Readers, please accept this invitation to communicate with “Soundings,” either to react to articles in this issue of In Trust or to comment on other issues of concern to leaders in theological education. Feel free to be provocative, but do limit your letters to a maximum of 350 words. All letters are subject to editing. Our e-mail address is editors@intrust.org.
Thanks!
This is just a note to express appreciation for the fact that you do not immediately drop from your mailing list board members when they become “former board members.”

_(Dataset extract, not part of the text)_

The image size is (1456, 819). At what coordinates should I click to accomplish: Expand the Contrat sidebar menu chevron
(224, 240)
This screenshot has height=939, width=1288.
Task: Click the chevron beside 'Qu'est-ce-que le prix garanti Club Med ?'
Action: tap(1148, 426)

I was a seminarian in the early 1950s, later a seminary faculty member, still later a seminary president, and most recently, a seminary trustee. While as a “retiree” I am no longer directly involved in theological education, my interest in theological education is still substantial. Thus, In Trust is a visitor I appreciate.
Raymond Bost
Boone, North Carolina
Raymond Bost is a former board member of the Lutheran Theological Seminary at Philadelphia, Lutheran Theological Southern Seminary and the Eastern Cluster of Lutheran Seminaries.
The “Global South”
During a drought in an African country where people were used to entreating God and the spirits of the land to send rain, I felt moved to invite the congregation I then served to pray as a body for rain in their parched fields. A good number of us did that, with incense and crucifix, on a most futile-appearing Sunday afternoon after church. Some watched from their doorways, wondering about the spirits. Later that afternoon, a cloud like Elijah’s, the size of a hand, formed overhead, then grew to cover the sky, then offered the first rain in weeks.

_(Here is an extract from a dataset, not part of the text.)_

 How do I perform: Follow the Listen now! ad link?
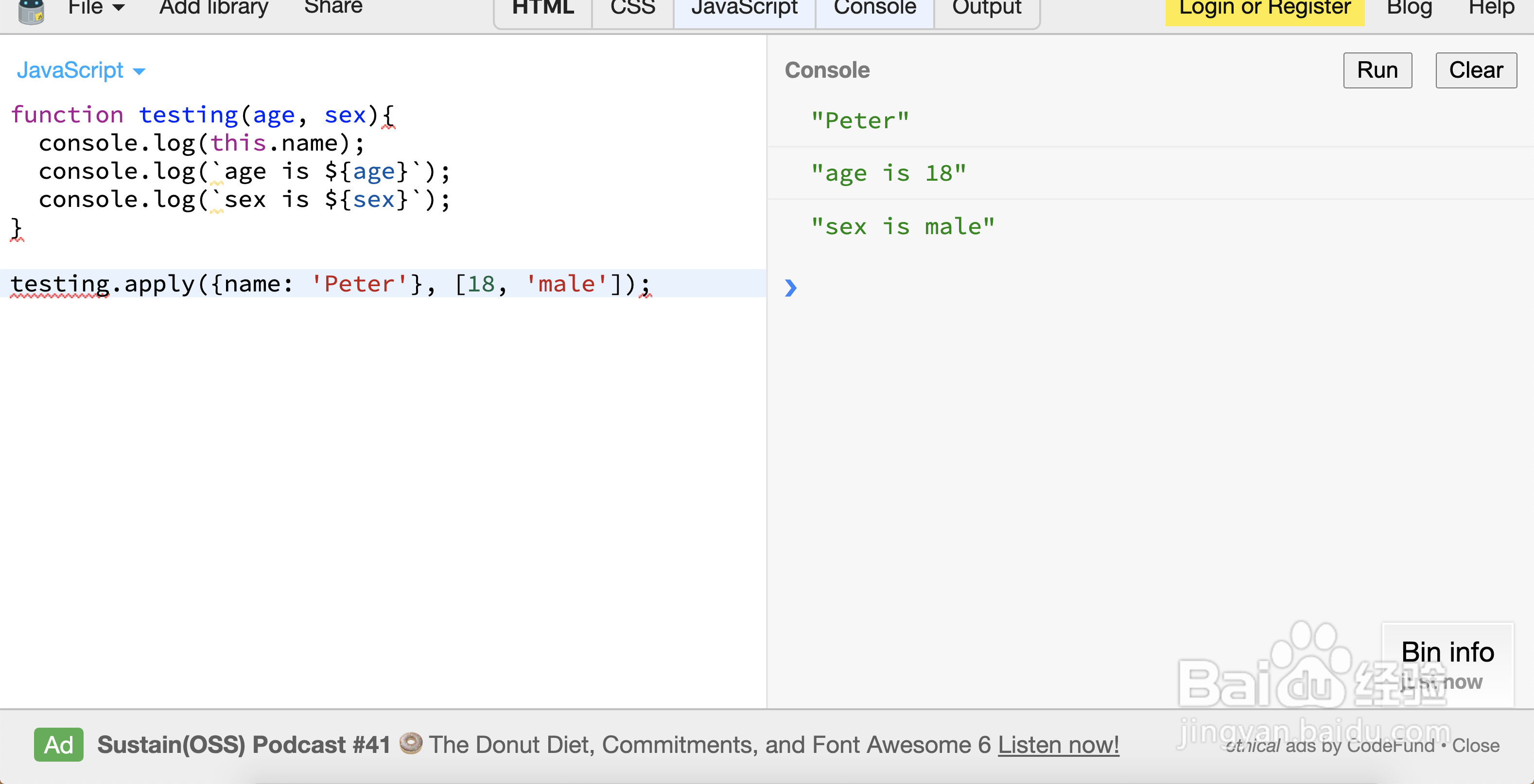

As Andrew Walls so eloquently elaborates in his article “Theology Is Moving South” (New Year 2003), Christianity in the Global South has a startling and revelatory vitality that today is recovering roots of God’s covenant with Israel and the dynamism of the Christian movement. The border between natural and supernatural is crossed daily, often to the embarrassment not only of Enlightenment-bound Westerners but also of African, Asian, and Latin American academics.
Sometimes I am asked, “Do you really think God sent the rain?” Or, when I describe how members of the African Apostolic Church of Johane Marange test their own spiritual centeredness by walking barefoot on huge nighttime bonfires, people ask, “Do you really think that’s the Holy Spirit?” Or what do I think of spirit mediums who speak in the voices of the departed “living dead”? Or of the fairly pentecostal Dalit Christian converts in Jammu and Kashmir who have just dedicated a new church building?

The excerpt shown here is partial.